There is an emerging mandate from both peers and companies for employees to sustain their learning activity. Whether it is self-directed or pushed by companies, the education needs to be both fun and doable or employees will be unmotivated to participate.
At work, employees are expected to be perpetual students, to learn quickly, to grow and adapt, and to stretch. Although some organizations do provide avenues for coaching, mentoring, and networking, those things cannot replace structured learning. Continuing education needs to be seen by leadership as integral to employees’ jobs. Employers should provide positive support and challenges rather than expecting employees’ learning to be self-directed.
How Is This Article Useful to Practitioners?
Learning efforts will not be well received without company leadership behind them. Companies should avoid seeing continuing education as self-directed and something that employees take on in addition to their regular duties to their companies, families, and communities. Learning can grow in an environment where learners receive support through exposure to role models, sufficient autonomy, progress measured by 360-degree feedback, and the chance for such rewards as promotions and stock ownership.
Much research has been done on the cognitive, emotional, and behavioral factors that promote learning as well as on the kinds of learners, cultures, and policies that enable businesses to change and survive. Companies can use that research as guidance for building stronger learning environments. One such example is the investment firm Bridgewater Associates, which structures internal conversations as debates, exploratory discussions, or teaching moments.

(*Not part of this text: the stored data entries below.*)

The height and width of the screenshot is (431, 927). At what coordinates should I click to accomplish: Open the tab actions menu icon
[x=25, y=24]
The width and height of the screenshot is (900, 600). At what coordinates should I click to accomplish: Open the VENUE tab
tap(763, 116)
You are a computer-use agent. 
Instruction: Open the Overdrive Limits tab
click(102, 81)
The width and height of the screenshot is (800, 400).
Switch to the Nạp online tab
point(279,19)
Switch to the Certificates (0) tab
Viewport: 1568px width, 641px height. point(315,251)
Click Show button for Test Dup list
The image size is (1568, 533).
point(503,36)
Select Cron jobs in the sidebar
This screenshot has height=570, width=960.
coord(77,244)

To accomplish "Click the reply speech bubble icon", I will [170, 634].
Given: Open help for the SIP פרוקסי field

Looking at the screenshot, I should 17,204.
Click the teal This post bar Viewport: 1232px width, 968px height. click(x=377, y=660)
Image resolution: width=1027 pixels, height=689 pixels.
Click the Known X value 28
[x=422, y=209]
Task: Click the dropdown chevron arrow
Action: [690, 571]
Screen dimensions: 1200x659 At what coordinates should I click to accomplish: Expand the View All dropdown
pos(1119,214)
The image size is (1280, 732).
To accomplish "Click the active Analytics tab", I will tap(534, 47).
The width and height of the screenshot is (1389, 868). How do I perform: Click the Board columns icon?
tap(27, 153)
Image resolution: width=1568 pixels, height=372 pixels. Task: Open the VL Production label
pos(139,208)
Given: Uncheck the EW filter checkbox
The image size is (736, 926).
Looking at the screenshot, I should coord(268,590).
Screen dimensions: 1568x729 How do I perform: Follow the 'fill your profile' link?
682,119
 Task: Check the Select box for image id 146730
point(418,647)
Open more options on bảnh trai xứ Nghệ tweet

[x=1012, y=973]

Employees need to have a growth mindset and a predisposition to learning. These characteristics can give inexperienced people an edge over their more seasoned colleagues. Continual learning serves people well in a fast-moving world, but if it does not come naturally, it is possible that mental exercise could help. The mandate to always be learning is certainly growing and could put individuals and organizations on a highly beneficial path to success.
In school, grades differentiate students from each other, and in the business world, continuing education can do the same. Those who are scouting for new learning opportunities and taking advantage of them will eventually set themselves apart from others.